Once it occurs, the treatment involves replacing the implant with a more favorable prosthesis for the patient, and often revising location as well if possible. The specific treatment for any given patient will be developed and discussed by Dr. Creasman in the consultation.
BREAST IMPLANT MALPOSITION
Following breast enlargement, breast implants may settle into an incorrect position. This is usually a technical or judgmental error by the surgeon, but may be due to the inherent asymmetry of the patient, unpredicted excessive tissue laxity, or positional variations after surgery (e.g. sleeping with one arm over the head). The most common form of undesirable implant location is commonly known as “bottoming out”, or a location lower than optimal aesthetically. Another is excessive spacing between the breasts.
In any event, the proper term used to describe this problem is
implant malposition.
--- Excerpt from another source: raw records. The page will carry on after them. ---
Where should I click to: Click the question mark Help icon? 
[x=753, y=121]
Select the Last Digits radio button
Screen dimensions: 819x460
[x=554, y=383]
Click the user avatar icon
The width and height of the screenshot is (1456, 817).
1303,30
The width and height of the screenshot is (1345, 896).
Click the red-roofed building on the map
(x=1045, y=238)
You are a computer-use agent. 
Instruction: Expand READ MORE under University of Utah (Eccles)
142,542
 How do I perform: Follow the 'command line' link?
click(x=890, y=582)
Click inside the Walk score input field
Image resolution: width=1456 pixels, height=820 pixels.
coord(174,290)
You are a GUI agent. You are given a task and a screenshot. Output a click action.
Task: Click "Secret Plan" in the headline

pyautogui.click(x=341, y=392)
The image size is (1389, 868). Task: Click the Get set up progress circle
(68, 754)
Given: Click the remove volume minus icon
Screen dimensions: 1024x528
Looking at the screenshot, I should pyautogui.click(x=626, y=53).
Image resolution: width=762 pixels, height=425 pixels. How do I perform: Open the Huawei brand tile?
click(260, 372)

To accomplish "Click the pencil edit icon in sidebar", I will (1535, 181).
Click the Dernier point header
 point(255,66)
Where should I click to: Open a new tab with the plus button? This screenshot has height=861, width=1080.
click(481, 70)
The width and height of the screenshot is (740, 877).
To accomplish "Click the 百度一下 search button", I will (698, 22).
The treatment is to relocate the implant by reconstructing the proper implant pocket. Sometimes the pectoralis muscle has been incompletely released, or over-released from the ribs or breastbone. Sometimes relocation of the implant to a different level of placement (subglandular or subpectoral) is necessary to correct the problem. It can be a difficult problem to correct precisely, but usually can be improved significantly with revisionary surgery. Dr. Creasman will analyze the particular problem in each patient and tailor the surgical approach to that specific situation.